Source =
++++++

In the above image, from left to right are raw octopus with wasabi sauce たこぶっかけ、salmon roe with grated daikon いくら大根おろし (grated diakon is seasoned with sweet vinegar which is only item I prepared)、and raw squid with hot sauce イカぶっかけ. These squid and octopus dishes are variations of "shiokara" and "okizuke" and are called "bukkake" ぶっかけ in which small pieces of raw octopus or squid are marinated in a spicy sauce. Here, the octopus is marinated in "wasabi" sauce and squid in red pepper sauce. Both come in a small plastic pouch and bought frozen. These are perfect accompaniment for sipping sake.

Cheese stuffed squid チーズいか

This is another item, my mother sent us. A Japanese word "Ikomi" 射込み means to "insert" or to "stuff" and this one is a type of "ikomi" squid. This is a commercial product in which a small squid was stuffed with cheese and cooked. This is eaten as is. Interesting combination of tastes. I served one for each of us but my wife went back and got another one. She must have liked it.

Smoked scallop 帆立ての薫製

This is a smoked whole scallop from Lake Saroma 佐呂間湖 in Hokkaido. To us, it is a bit too smoky and chewy.

Wednesday, January 27, 2010

Cornmeal Parmesan Chicken tender with crispy skin 鶏の笹身のパルメザンコーンミール焼きとカリカリ鶏皮

This is a variation of my previous post. The chicken tender was cooked the same. I seasoned the chicken tenders with salt and pepper, dredged them in a mixture of grated Parmesan cheese and yellow cornmeal (equal amount) and cooked with a small amount of olive oil. This time, I added the crispy skin of chicken and served them with a Dijon mustard honey sauce.

++++++

Supplied data =
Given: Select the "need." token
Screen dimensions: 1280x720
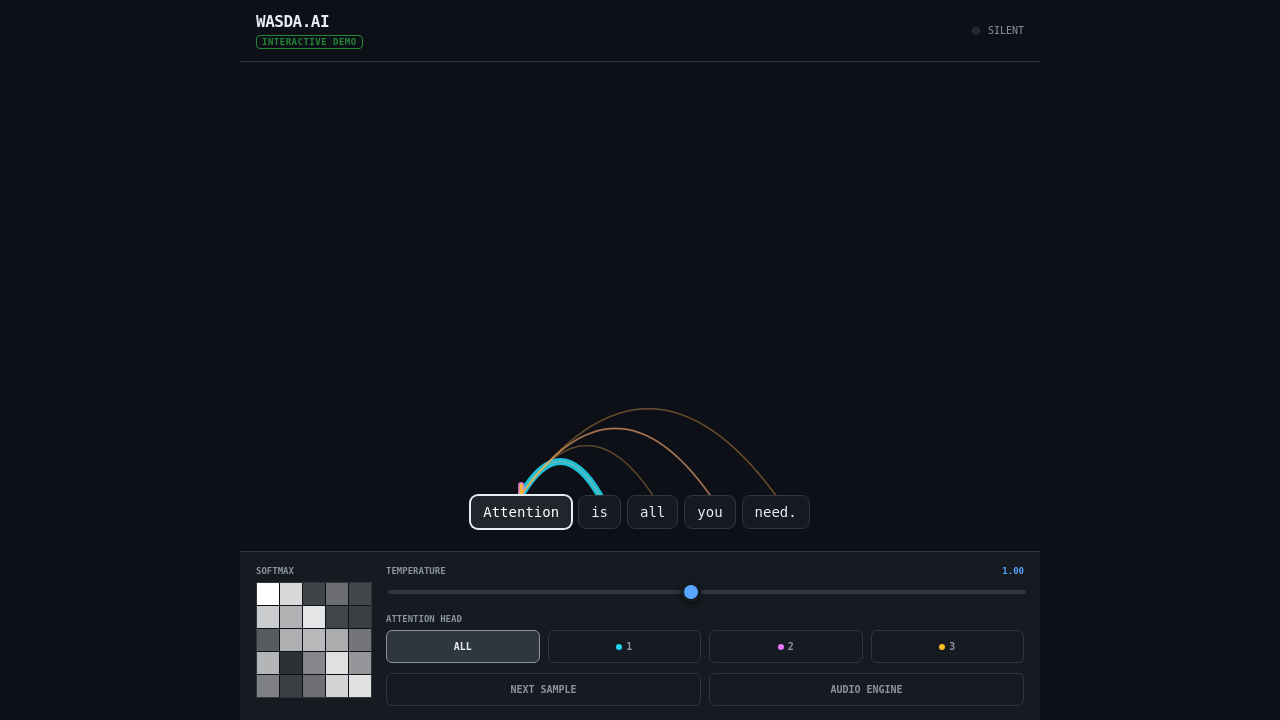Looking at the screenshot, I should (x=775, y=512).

++++++

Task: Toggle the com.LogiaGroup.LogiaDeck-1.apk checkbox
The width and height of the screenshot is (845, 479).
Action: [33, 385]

++++++

Written problem 1 =
Translate this sentence from the food blog text into Spanish: "To us, it is a bit too smoky and chewy."
Written problem 2 =
For each statement, answer yes or no according to the food blog text, and quote the words that decide it.
(a) The marinated octopus and squid come in small plastic pouches and are bought frozen.
(b) The cheese-stuffed squid has to be heated before it is eaten.
(c) The chicken tenders were dredged in equal amounts of grated Parmesan cheese and yellow cornmeal.
Written problem 3 =
Write a continuation of the food blog text, starting after its last sentence.
The material between the food blog text and this point is separate from it.

Expected answer 1 =
Para nosotros, está un poco demasiado ahumado y correoso.

Expected answer 2 =
(a) Yes: "Both come in a small plastic pouch and bought frozen."
(b) No: "This is eaten as is."
(c) Yes: "dredged them in a mixture of grated Parmesan cheese and yellow cornmeal (equal amount)"

Expected answer 3 =
We love a crispy skin, either chicken, fish or pork. To make chicken skin very crispy, I parboil the chicken skin in water with salt and sake for 10 minutes until the fat was rendered. Then, I patted them dry and placed them (no oil needed) in a frying pan and put another identical frying pan on the top to press down. Cook it for 5-8 minutes on low heat and turn over and cook another 5 minutes until the skin is very crispy. You may still have to remove some excess fat from the pan using a paper towel during the cooking. Sprinkle on a bit of salt while it is hot.

For dipping sauce, I made a mixture of Dijon mustard and honey (about equal amount or less honey depending on your taste). Honey will melt easily and changes the consistency and color of the mustard. This one goes well with any drink.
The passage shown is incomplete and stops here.